Willingness to Bear Economic Costs in the Fight Against the COVID-19 Pandemic

Front Psychol. 2020 Oct 27:11:588910. doi: 10.3389/fpsyg.2020.588910. eCollection 2020.

Abstract

The COVID-19 pandemic has created a situation in which people have to choose between economic and health values. This raises the question of what psychological mechanisms determine people's willingness to bear economic costs to protect health? To answer this question, we examined whether such willingness is better described by compensatory or lexicographic models of decision making in situations involving risk or uncertainty. We compared decisions regarding COVID-19 and occupational diseases to establish a pandemic-independent baseline and to determine whether the mechanisms behind the trade-offs are the same in both cases. Additionally, we tested whether people's willingness to accept economic costs is related to psychological factors such as fear, feeling of control, declared knowledge about the COVID-19 pandemic, predictions concerning the expected length of the pandemic, and perceived effectiveness of actions taken to fight the coronavirus. In total, 354 Polish participants from Prolific Academic took part in this study. The results were consistent with the view that decisions are made primarily to protect sacred values and are therefore not based on compensatory models. In line with this view, participants were sensitive neither to the risk vs. uncertainty manipulation nor to the perceived effectiveness of the lockdown.
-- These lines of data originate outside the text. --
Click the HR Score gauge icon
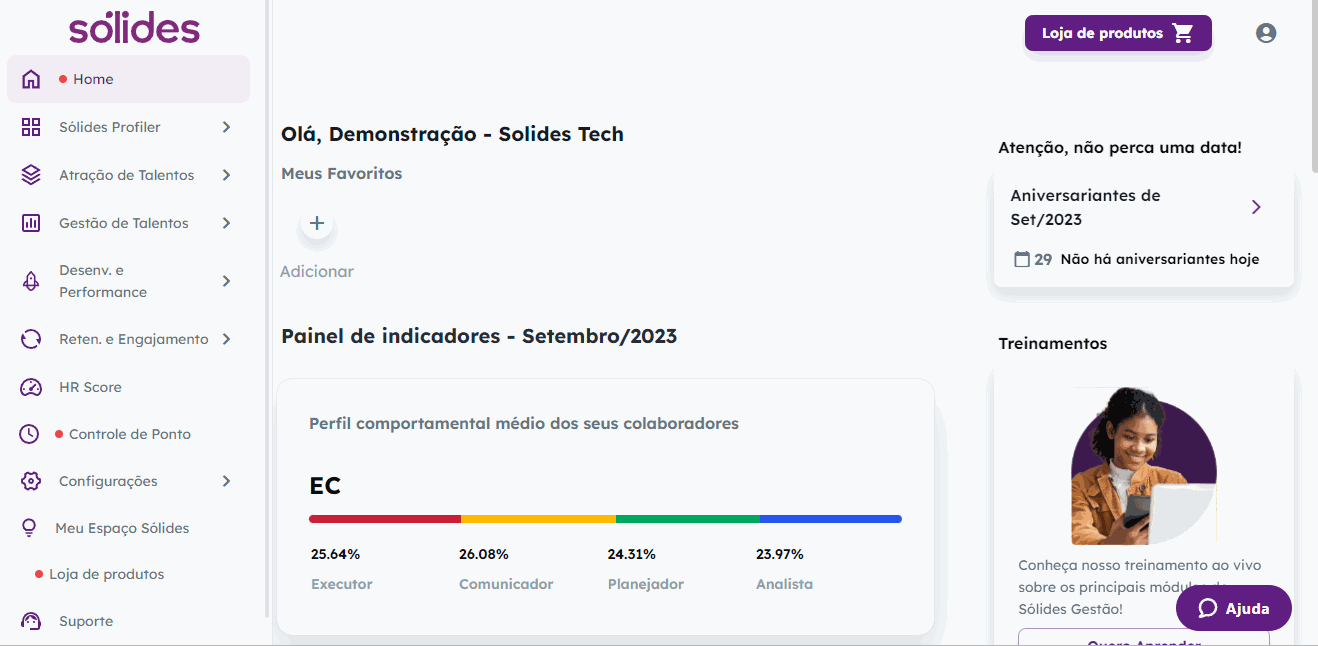Image resolution: width=1318 pixels, height=646 pixels. pos(31,387)
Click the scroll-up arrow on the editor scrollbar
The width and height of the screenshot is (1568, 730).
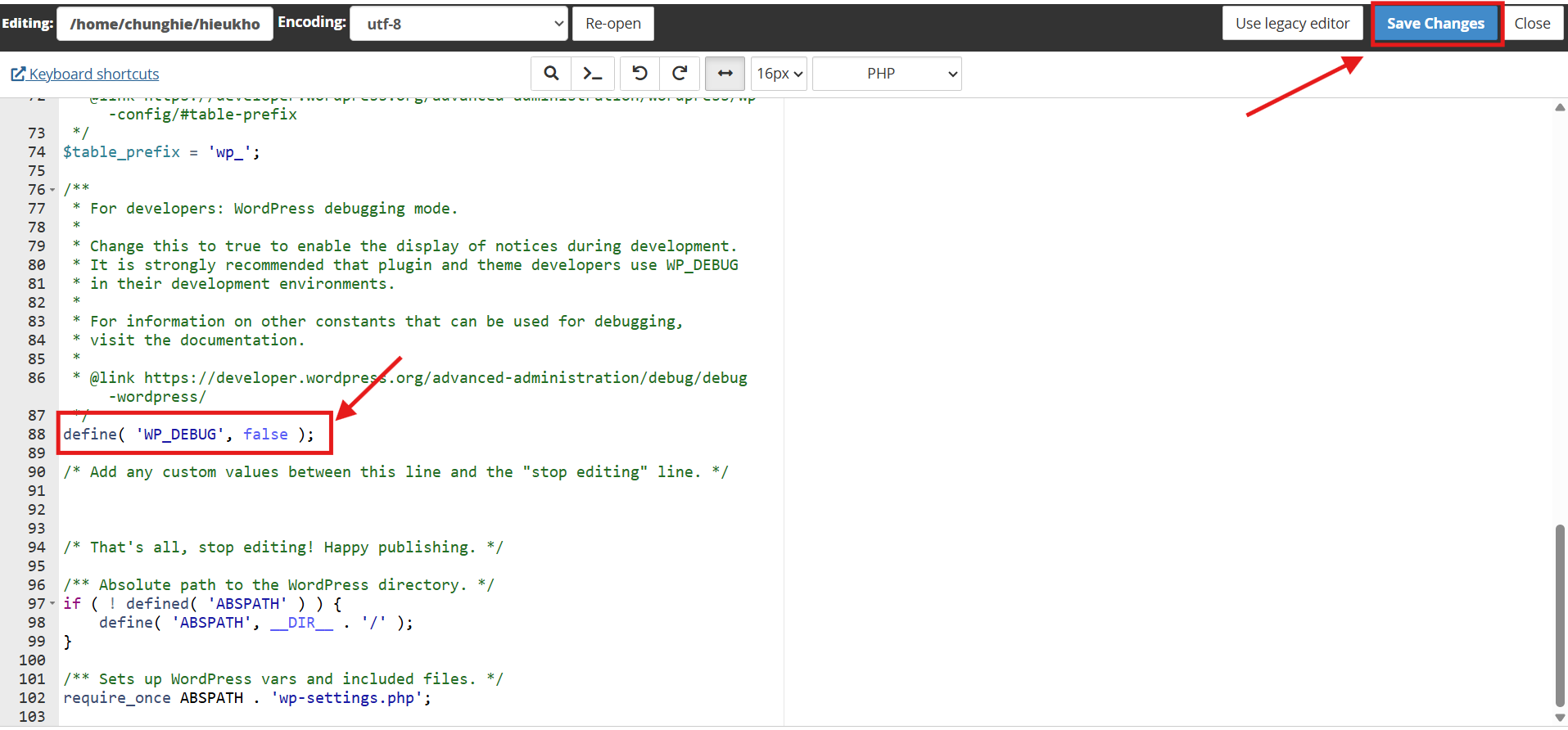tap(1559, 107)
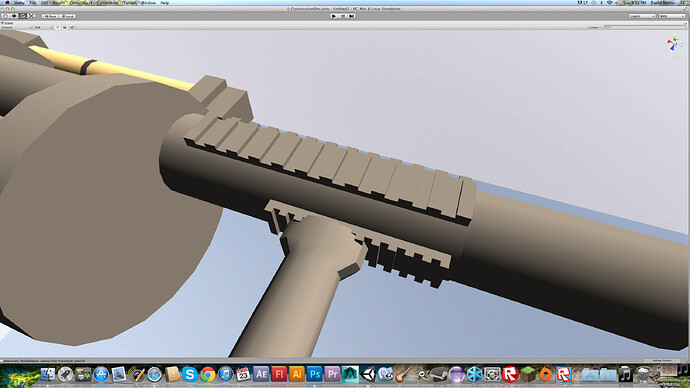Toggle Pivot/Center handle mode

tap(50, 16)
Instead, their behavior was congruent with lexicographic models in which the protection of health and in particular the fight against the COVID-19 pandemic appeared to be the most important dimension, and the single criterion to be used in decision making.

Keywords: COVID-19 pandemic; compensatory and non-compensatory models of decisions; risk and uncertainty; sacred values; tradeoffs between economic costs and health.